Tuesday, May 15, 2012

Tuesday on Getting a Life

I don't know about you, but there are very few topics I can focus completely on for very long. I will inevitably (and by inevitably I mean usually, and by usually I mean I spend most of my time trying to prevent this) feel my mind wandering to other topics or ideas or daydreams or musings or wonderings (you get the picture) sparked by completely random things, like I Wonder Why That Crack In The Wall Looks So Familiar or What Are The Various Ways That Ladybug Could Have Gotten Into My Room? or Do I Think My Sister Will Let Me Borrow The John Green Book She Just Bought If I Finish My Homework By 9:00 Tonight.

Ahem. Some of the more normal examples. (This is why standardized testing kills my soul.)

Anyway, it's not very realistic to expect someone to spend large quantities of time thinking about one topic and one topic only. The same applies to characters. This is why subplots are important to a story. Any story. Except maybe flash fiction. But in the general world of fictional stories, subplots are key. No matter how exciting and complicated a story about a ninja who fights ghosts may be, it will get boring fast if your main character only thinks about her ninja skills in the ghost-fighting context. I began to eat my sandwich, knowing the lean meat will provide protein necessary to build my ghost-fighting ninja muscles. After finishing, I backflipped out of my chair to hone my impromptu ninja ghost-fighting moves. As I landed, I evaluated how I would exterminate any ghosts that happened to be in my line of vision.

Yeah. This went from Oooooh, ninja ghost-fighter? So cool! To Oooooh...someone needs to get a life. And this is where subplots come in. They make the character more human, perhaps more flawed--flaws are good subplots--and also more interesting, especially if the plot is fantastical or sci-fi or involves a very uncommon situation. The character is a ninja ghost-fighter and she likes to bake? I like to bake too! I feel so much more sympathy for her plight now. And so on.
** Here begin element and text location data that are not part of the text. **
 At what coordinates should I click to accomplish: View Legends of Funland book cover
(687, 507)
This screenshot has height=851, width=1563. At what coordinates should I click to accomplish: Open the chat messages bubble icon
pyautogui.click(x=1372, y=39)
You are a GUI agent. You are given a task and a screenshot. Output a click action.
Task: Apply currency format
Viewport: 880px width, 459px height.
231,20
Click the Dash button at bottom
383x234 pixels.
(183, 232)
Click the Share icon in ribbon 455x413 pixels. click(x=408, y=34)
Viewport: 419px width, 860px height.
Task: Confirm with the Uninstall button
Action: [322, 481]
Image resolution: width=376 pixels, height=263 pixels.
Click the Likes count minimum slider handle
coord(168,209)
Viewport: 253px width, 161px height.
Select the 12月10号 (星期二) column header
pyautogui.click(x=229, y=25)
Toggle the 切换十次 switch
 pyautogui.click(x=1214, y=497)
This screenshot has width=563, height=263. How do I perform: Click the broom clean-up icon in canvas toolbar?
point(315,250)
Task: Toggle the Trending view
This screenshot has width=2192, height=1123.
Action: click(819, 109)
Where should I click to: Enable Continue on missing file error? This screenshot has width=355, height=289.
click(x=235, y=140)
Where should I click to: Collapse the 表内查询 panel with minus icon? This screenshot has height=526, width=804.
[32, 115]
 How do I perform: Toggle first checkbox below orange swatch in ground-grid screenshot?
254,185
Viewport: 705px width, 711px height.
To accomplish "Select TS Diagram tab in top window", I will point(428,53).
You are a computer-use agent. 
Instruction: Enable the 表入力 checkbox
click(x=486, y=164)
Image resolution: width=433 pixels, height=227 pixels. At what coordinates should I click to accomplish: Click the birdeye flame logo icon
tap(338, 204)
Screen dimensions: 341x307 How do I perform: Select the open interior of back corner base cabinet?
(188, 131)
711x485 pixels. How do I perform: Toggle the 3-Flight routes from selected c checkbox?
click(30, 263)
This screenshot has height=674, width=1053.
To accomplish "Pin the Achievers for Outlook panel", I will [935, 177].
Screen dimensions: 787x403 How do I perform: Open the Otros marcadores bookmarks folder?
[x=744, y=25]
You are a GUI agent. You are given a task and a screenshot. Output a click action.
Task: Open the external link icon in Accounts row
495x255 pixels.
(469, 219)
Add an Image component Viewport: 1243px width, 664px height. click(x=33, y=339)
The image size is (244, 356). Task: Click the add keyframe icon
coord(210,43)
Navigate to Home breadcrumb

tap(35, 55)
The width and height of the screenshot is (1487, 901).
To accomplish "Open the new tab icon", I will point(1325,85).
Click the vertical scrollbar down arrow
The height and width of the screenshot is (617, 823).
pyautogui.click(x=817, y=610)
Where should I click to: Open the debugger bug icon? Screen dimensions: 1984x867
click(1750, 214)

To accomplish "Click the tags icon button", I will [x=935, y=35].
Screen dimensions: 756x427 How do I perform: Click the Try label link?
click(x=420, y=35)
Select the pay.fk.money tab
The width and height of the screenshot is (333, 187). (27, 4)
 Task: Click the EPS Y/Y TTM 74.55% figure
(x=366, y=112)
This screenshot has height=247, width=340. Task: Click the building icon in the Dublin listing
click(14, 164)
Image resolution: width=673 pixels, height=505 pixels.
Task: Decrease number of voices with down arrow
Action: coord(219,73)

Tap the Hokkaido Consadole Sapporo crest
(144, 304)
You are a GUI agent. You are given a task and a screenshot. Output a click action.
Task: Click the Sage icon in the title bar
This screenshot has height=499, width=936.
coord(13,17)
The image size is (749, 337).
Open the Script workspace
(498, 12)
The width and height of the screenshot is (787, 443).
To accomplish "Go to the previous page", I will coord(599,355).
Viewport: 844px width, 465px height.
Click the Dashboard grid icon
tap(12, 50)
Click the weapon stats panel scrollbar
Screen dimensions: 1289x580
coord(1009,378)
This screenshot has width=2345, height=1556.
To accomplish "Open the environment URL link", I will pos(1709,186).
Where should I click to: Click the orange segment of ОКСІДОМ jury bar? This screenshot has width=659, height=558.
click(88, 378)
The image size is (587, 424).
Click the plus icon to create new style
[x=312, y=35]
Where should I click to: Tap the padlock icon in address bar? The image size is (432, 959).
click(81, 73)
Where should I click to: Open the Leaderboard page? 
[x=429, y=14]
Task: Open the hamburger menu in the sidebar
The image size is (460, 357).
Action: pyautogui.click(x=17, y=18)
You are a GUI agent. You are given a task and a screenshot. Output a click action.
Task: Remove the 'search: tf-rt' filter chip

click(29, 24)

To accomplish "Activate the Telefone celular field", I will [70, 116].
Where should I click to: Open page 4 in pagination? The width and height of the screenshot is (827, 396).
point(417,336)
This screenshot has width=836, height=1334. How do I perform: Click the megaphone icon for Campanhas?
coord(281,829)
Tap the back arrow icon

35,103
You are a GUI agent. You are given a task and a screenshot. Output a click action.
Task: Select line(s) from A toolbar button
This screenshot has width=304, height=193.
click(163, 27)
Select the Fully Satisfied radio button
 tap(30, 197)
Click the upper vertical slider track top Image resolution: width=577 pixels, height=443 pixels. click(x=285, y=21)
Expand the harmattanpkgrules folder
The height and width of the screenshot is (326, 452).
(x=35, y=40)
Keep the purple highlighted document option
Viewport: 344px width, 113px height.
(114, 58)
Most stories have subplots naturally worked in--friendships, love interests, a character flaw to overcome, et cetera. It would probably be a good idea to evaluate your plot for these subplots and flesh them out a bit. My favorite kinds of subplots are the ones that ultimately connect to the resolution. I read a story recently that had a great main plot, but the love story on the side was just that--on the side--and didn't connect to the coolness of the main plot and therefore felt pretty disappointing. Or, how about this idea--two main plots (and some subplots sprinkled in for flavor) that ultimately converge in one resolution and were really connected all along. My next story will be sure to have that setup. Maybe three.

To illustrate, I googled "subplot graph" and found this.

I so don't understand the math here, but it's quite pretty.